Our configurations are captured in a fixed size RGB image equivalent to 32 × 32. The image is passed through a stack of layers that is constructed with variable and complex structures as shown in Fig. 3.

Fig. 3
figure 3

Deep network in network

Another important concept in the design of our architecture is the pooling layer that allows big gains in computational power due to the reduction in the image spatial size. For this, it is common to periodically insert a pooling layer between a stack of successive convolution layers of a CNN architecture to reduce overlearning. The shape of the pooling layer used in [5] is a “max pooling” where the output is the maximum of the values of the input patch. In our architecture:

  • First, an attempt was made to avoid the pooling layer in the proposed architecture due to the loss of information, but this involved overlearning and saturation in accuracy.

  • Second, we tried to reduce the filter size to 2 × 2, which is the most common form. For this, we used two layers of size 2 × 2 with a stride of one.

For example, for a size image 32 × 32, the resulting image after a layer (3 × 3, 1) is \(\frac{{\left( {32 - 3 + 1} \right)}}{1} = 30\) and after two layers (2 × 2, 1) is \(\frac{{\left( {\left( {32 - 2 + 1} \right) - 2 + 1} \right)}}{1} = 30,\) but a reduction in performance has been found in terms of accuracy. The model achieves an error rate of 17.8% for the CIFAR-10 dataset. Note that it is possible to use other pooling functions than the maximum, but max pooling layer was more efficient, because it increases more significantly the importance of strong activations. The general structure of “DNiN” is shown in Table 1.

Table 1 Structure of networks in networks

3.3 Deep MLPConv

In conventional CNNs, the calculation in the convolution layer is based on the linear filter (Fig. 4a). However, it has been shown that a nonlinear filter is more complex as an MLP filter (Fig. 4b) produces more favorable results than a simple linear filter [5].

------

■ Your instructions ■
Extend the passage on the deep network-in-network architecture, starting right after its final sentence.

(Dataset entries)
------

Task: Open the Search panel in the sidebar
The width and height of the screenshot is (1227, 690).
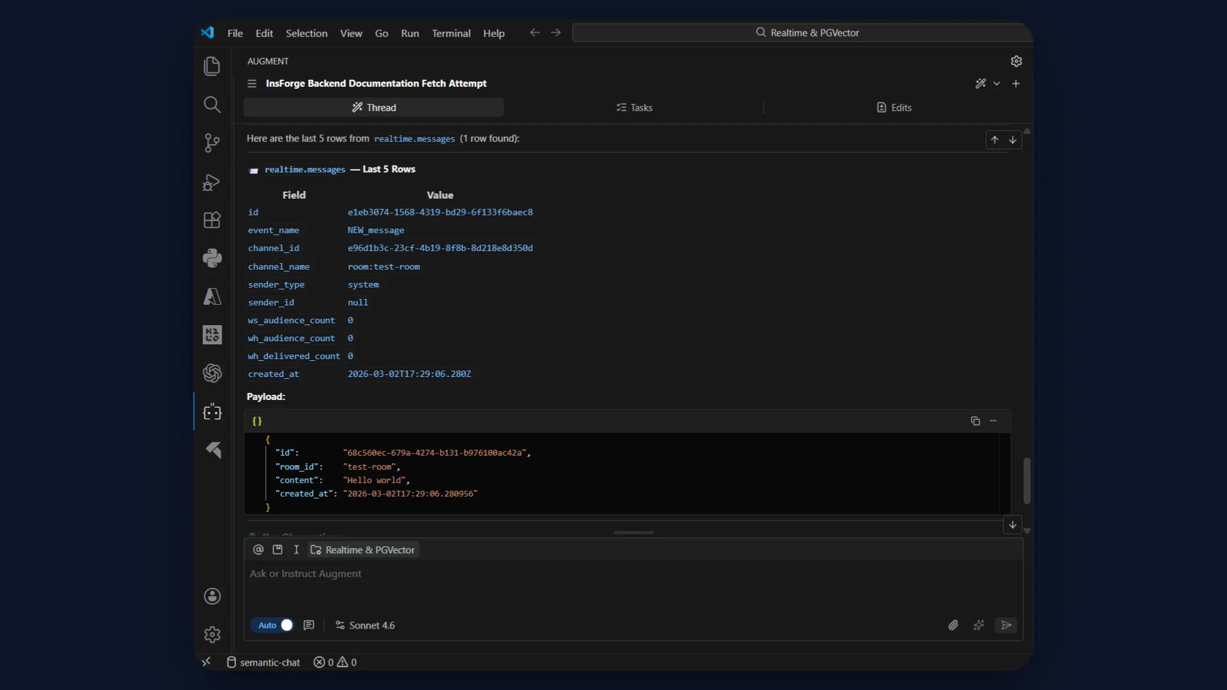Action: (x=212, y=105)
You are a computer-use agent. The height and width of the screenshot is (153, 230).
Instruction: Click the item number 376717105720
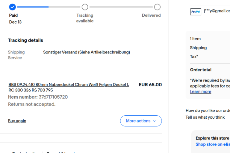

------

■ Result for this task ■
Fig. 4
figure 4

a Linear convolution layer, b MLPconv layer, c Deep MLPconv layer

In NiN [5], an MLPconv layer is used as a convolution filter (Fig. 4b). This MLPconv layer is considered a normal linear convolution layer followed by a multilayer perception (with a depth of two layers). Compared to the original model [5], the size of the convolution layer and the activation function in the MLPconv layer have been modified. A stack of two convolutional layers of size 3 × 3 is used instead of a single 5 × 5 layer. The stride of these convolution layers is set at one pixel, padding as well. In addition, the eLU [29] is used as the activation function instead of ReLU [26]. The new convolution filter is named Deep MLPconv. Figure 4c illustrates the architecture of Deep MLPconv layer.

3.3.1 Type of layers and numbers of convolution kernels in Deep MLPconv

Let Deep MLPConv (X) be the Deep MLPconv layer, where × is a list of the layers used in the structure. For example, MLPconv (3, R) denotes the original structure of MLPconv in [5] with a convolution layer of size 3 × 3 and a ReLU [26] unit used as a nonlinear activation functions. Note that the number of MLP layers and nonlinear activation functions are always the same for all Deep MLPconv structures. All the configurations of the proposed Deep MLPconv layer are equipped with nonlinearity eLU [29]. It is only in the first “configuration (A)” that the rectified linear unit [26] is used. For other configurations, we add a new layer each time. Spatial pooling is done on a 3 × 3 window with a stride equivalent to 2. Two layers of max pooling layer are localized after the first two Deep MLPconv layers, and an average pooling layer is localized before the layer of softmax layer. It should be noted that the normalization of the local response (LRN) is not used in the various configurations.

  • MLPconv (5, R): Original MLPconv layer in [5].

  • MLPconv (5, E): MLPConv (5, R) with an exponential linear unit (eLU) instead of a rectified linear unit (ReLU).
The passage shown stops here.